Regional Computing Center (RRZK), University of Cologne, Cologne, 50931, Germany.
Department of Translational Genomics, Center of Integrated Oncology Cologne-Bonn, Medical Faculty, University of Cologne, Cologne, 50931, Germany.
BMC Bioinformatics. 2019 Jan 15;20(1):29. doi: 10.1186/s12859-018-2576-5.
The massive amounts of data from next generation sequencing (NGS) methods pose various challenges with respect to data security, storage and metadata management. While there is a broad range of data analysis pipelines, these challenges remain largely unaddressed to date.

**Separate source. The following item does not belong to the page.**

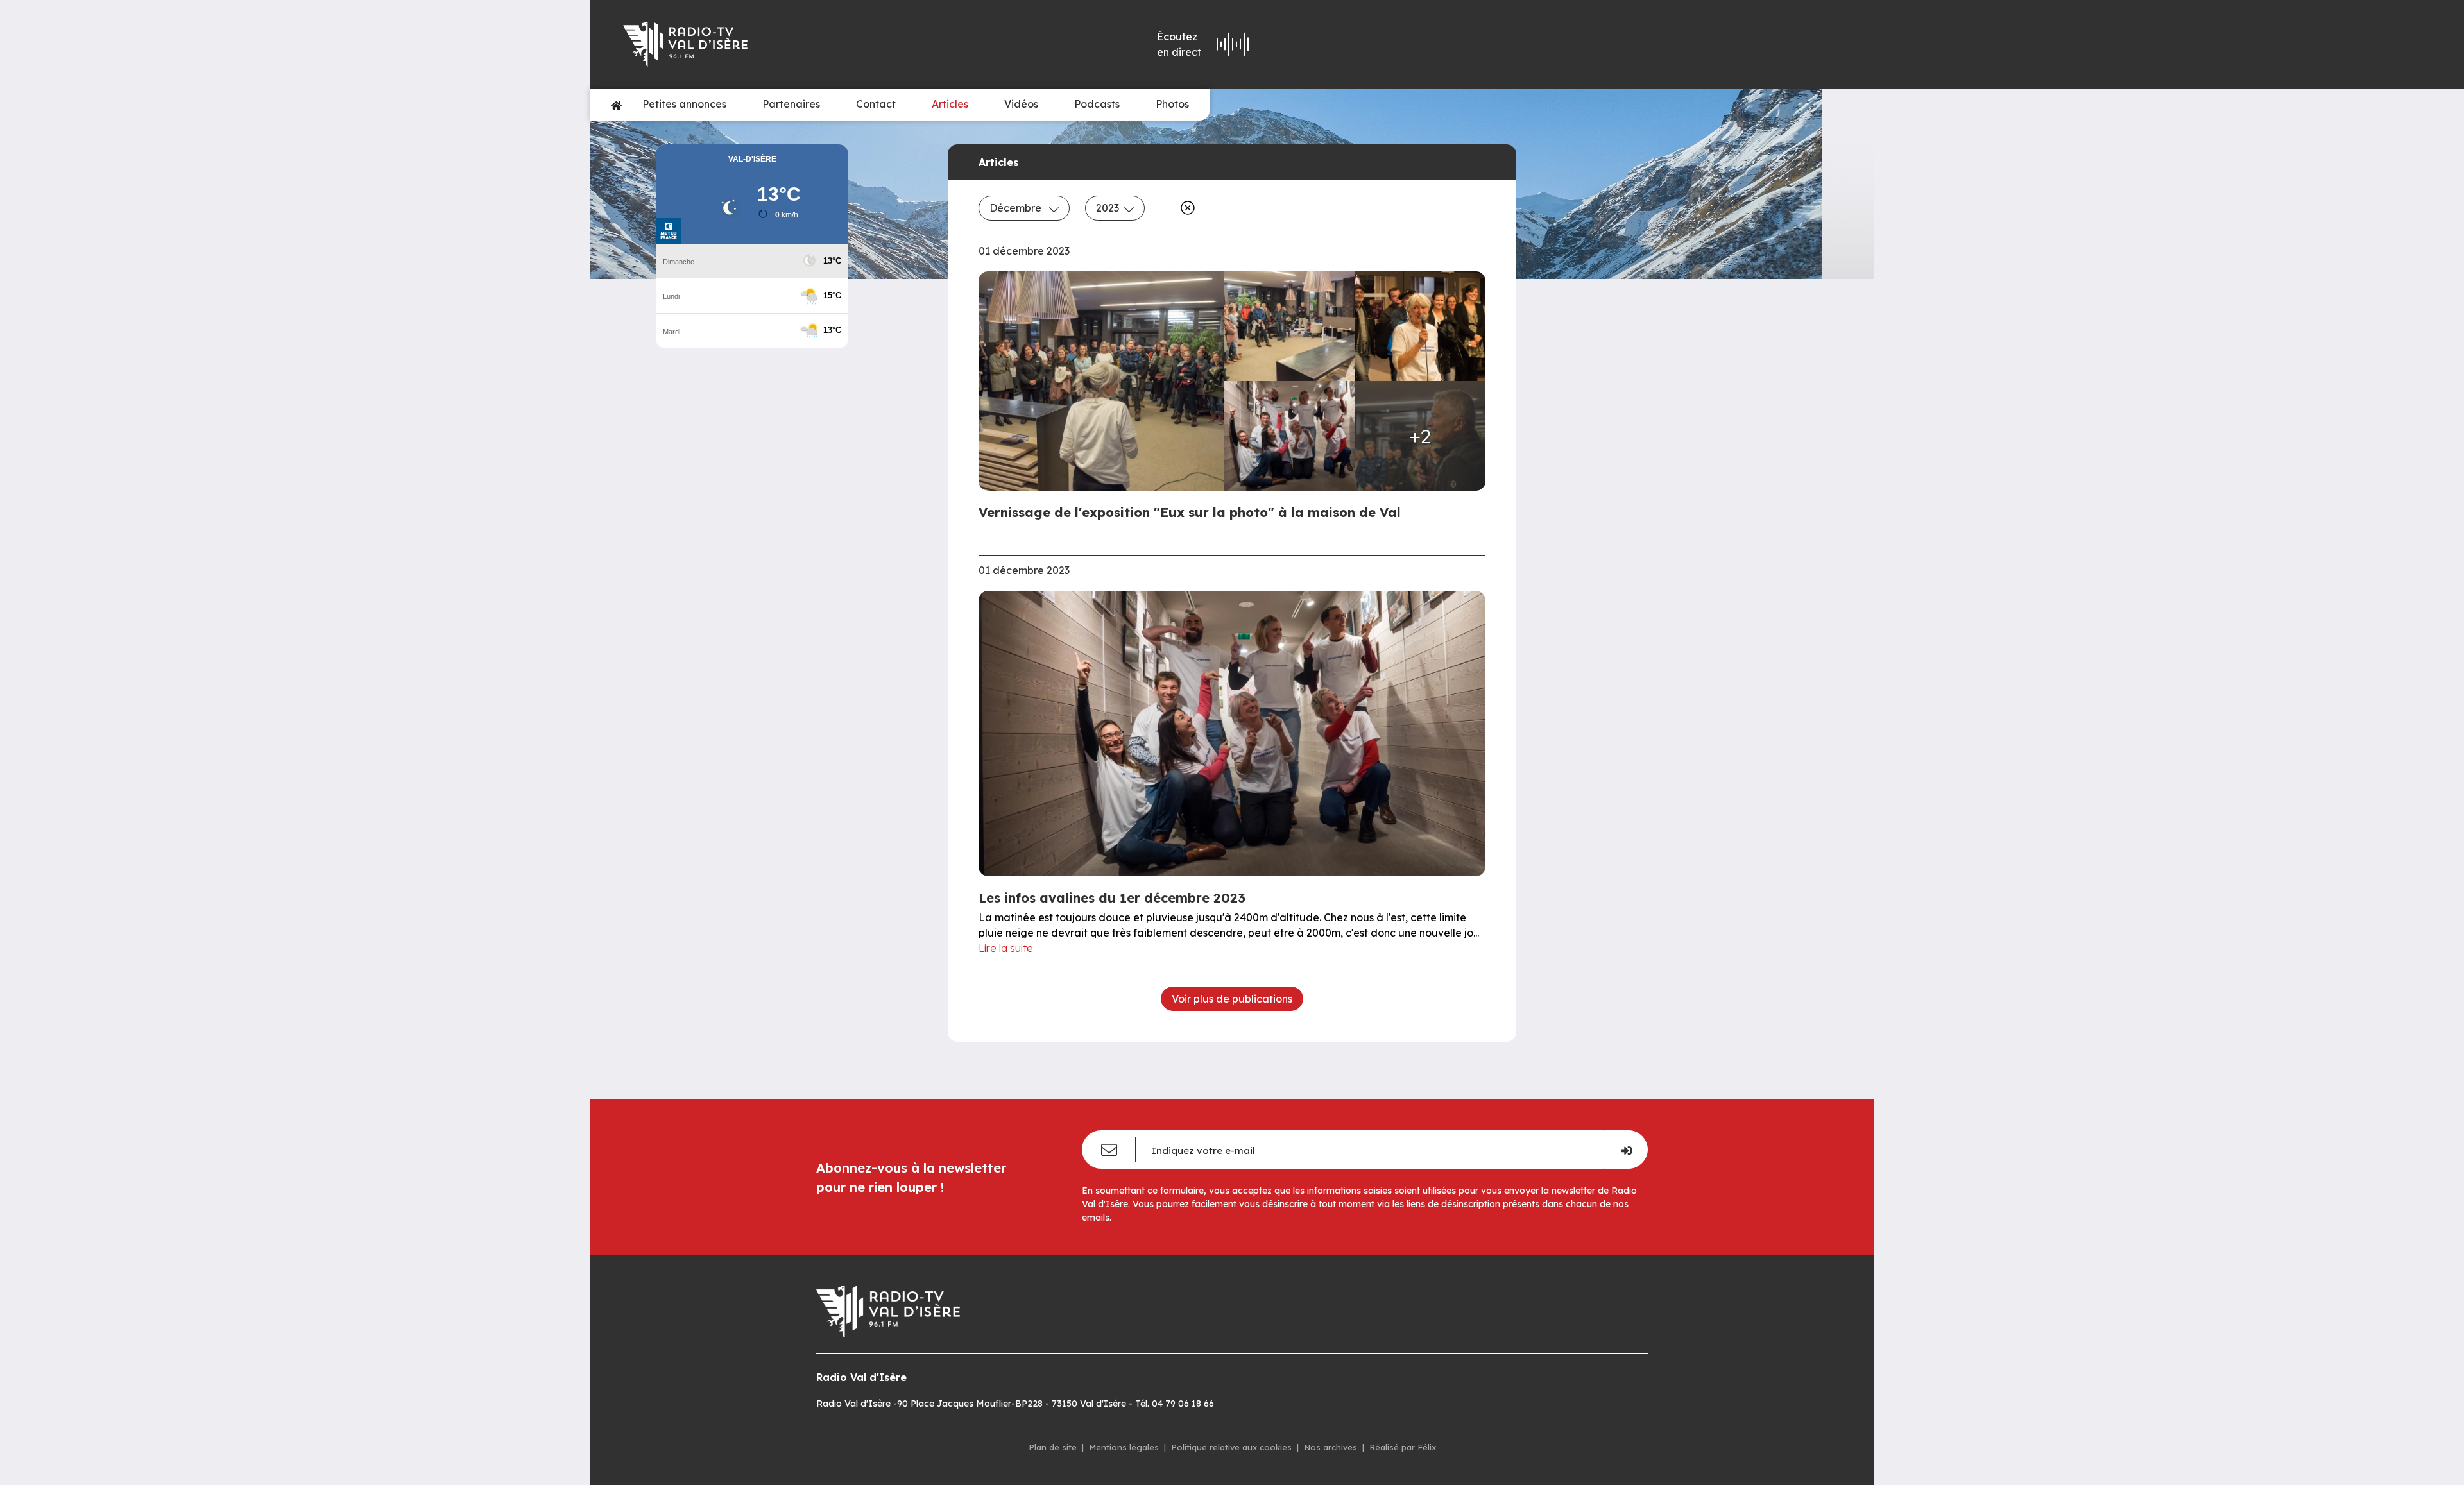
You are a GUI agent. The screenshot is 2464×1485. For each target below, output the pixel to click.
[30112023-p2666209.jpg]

We describe the integration of the open-source metadata management system iRODS (Integrated Rule-Oriented Data System) with a cancer genome analysis pipeline in a high performance computing environment. The system allows for customized metadata attributes as well as fine-grained protection rules and is augmented by a user-friendly front-end for metadata input. This results in a robust, efficient end-to-end workflow under consideration of data security, central storage and unified metadata information.
Integrating iRODS with an NGS data analysis pipeline is a suitable method for addressing the challenges of data security, storage and metadata management in NGS environments.
下一代测序(NGS)方法产生的大量数据给数据安全、存储和元数据管理带来了各种挑战。尽管有广泛的数据分析管道,但这些挑战至今仍未得到解决。
我们描述了开源元数据管理系统 iRODS(集成面向规则的数据系统)与高性能计算环境中的癌症基因组分析管道的集成。该系统允许自定义元数据属性以及细粒度的保护规则,并通过元数据输入的用户友好前端进行增强。这导致在考虑数据安全性、集中存储和统一元数据信息的情况下,实现了一个健壮、高效的端到端工作流程。
将 iRODS 与 NGS 数据分析管道集成是解决 NGS 环境中数据安全、存储和元数据管理挑战的一种合适方法。